We have heard concerns about potential negative impacts from increased traffic and speed should the new street be connected. If the roads are to be connected, we will seek ways to address these concerns and implement safety measures from day one.

The plan to connect Wildpine Court to Ravenscroft Court dates back to when Stittsville was still part of Goulbourn Township several decades ago, when development was first approved for Wildpine and Ravenscroft. Both streets end in a cul-de-sac today.

From a services perspective, there are benefits to having one connected street rather than two cul-de-sacs. It creates a more efficient route for emergency vehicles, garbage pickup, snow clearing, school buses, deliveries, etc.  It also would give Ravenscroft residents access to the  the traffic lights at Stittsville Main & Wildpine, to allow for easier turning in and out of the neighbourhood.

Property ownership is another factor that needs consideration in the final design of the street. The cul-de-sac turnaround on Wildpine is on the private property of the 37 Wildpine owner. Its current use as a public street was meant to be temporary. The cul-de-sac turnaround at Ravenscroft is technically a large property parcel owned by the city. Instead of such a wide expanse of pavement, is there a better use for that large public space—for example, a small park?

 

 

Are they allowed to build on the floodplain?

No, they are not allowed to develop on the floodplain or on the wetland. No part of the proposed development is on the wetland or the floodplain.

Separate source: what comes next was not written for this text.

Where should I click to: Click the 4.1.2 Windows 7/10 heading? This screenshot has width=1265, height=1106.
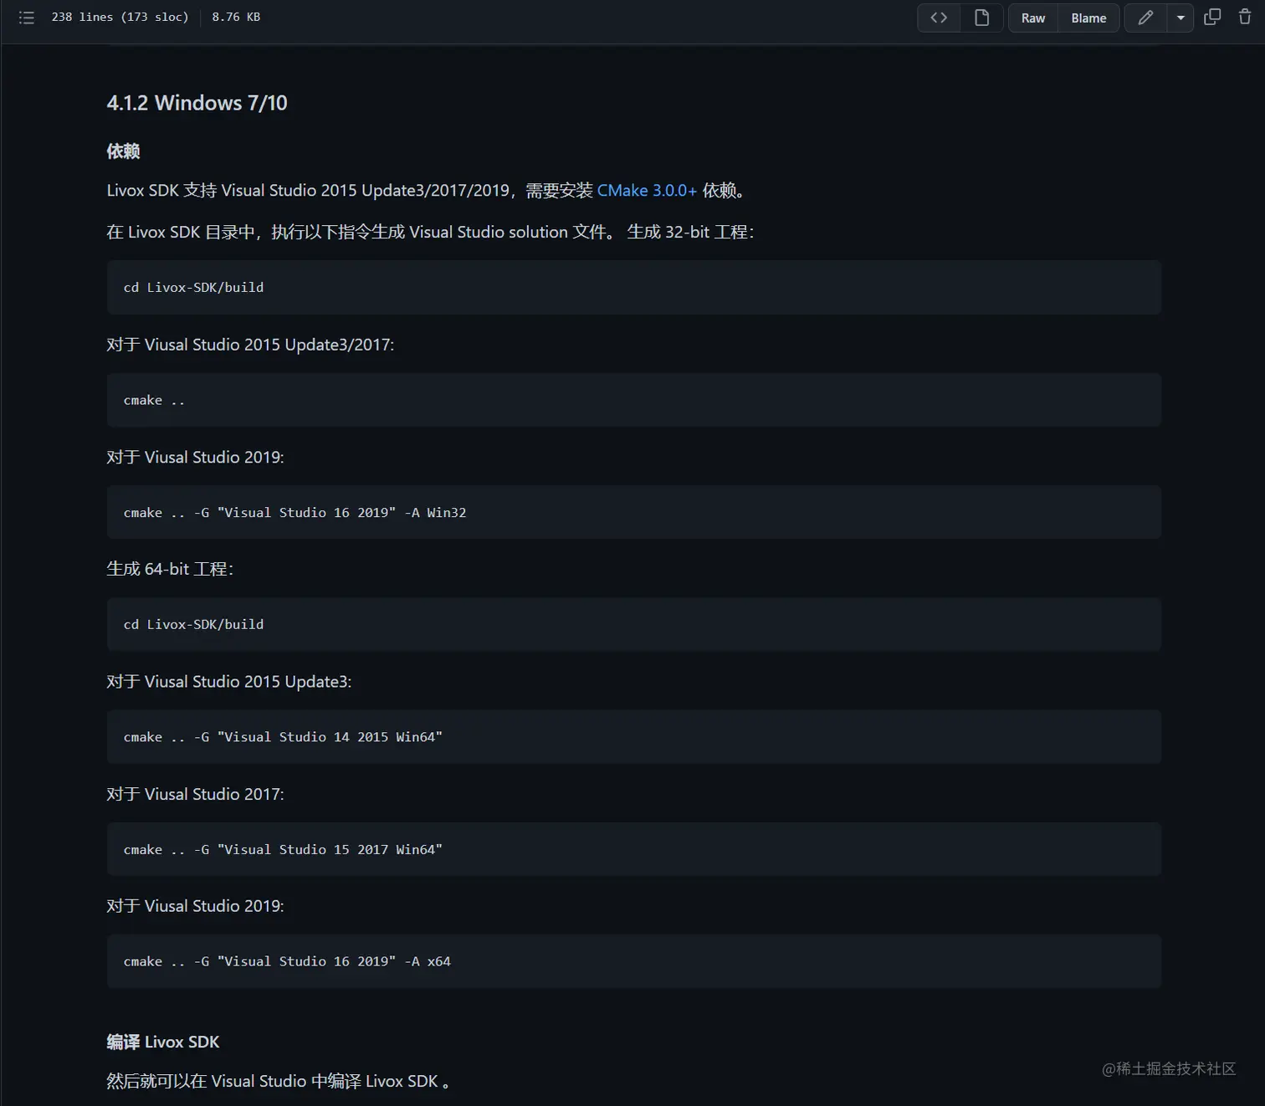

In addition, the development must also be at least 15 meters from the wetland, which is being followed in the proposed plan. Another requirement is that development must be set back 30 meters from the top of the Poole Creek bank. One of the zoning by-law amendments requested is that four of the units be located 28 meters from the bank. This reduced has to be reviewed and approved by the City of Ottawa and the Mississippi Valley Conservation Authority.

These environmental restrictions mean that even though the entire property is 2.05 hectares, they are only developing on 0.564 hectares—or just 27% of the total land.

 

 

How many trees are being lost?

There are currently 197 trees on the property. 42 are proposed to be removed; and 155 would be retained. All of the removed trees are on the footprint of the development itself.

There would also be approximately 25 new trees planted in the front yards of the new properties.

 

 

What is a Construction Management Plan?

I am working with city staff to pilot a “construction management plan” as part of the site plan approval process. This would require the builder to clearly outline items such as the timeline for work, a contractor parking plan, co-ordinate roadcut and reinstatement work, and address common issue such as blasting/excavation, tree clearing, road reconstruction, landscaping, etc.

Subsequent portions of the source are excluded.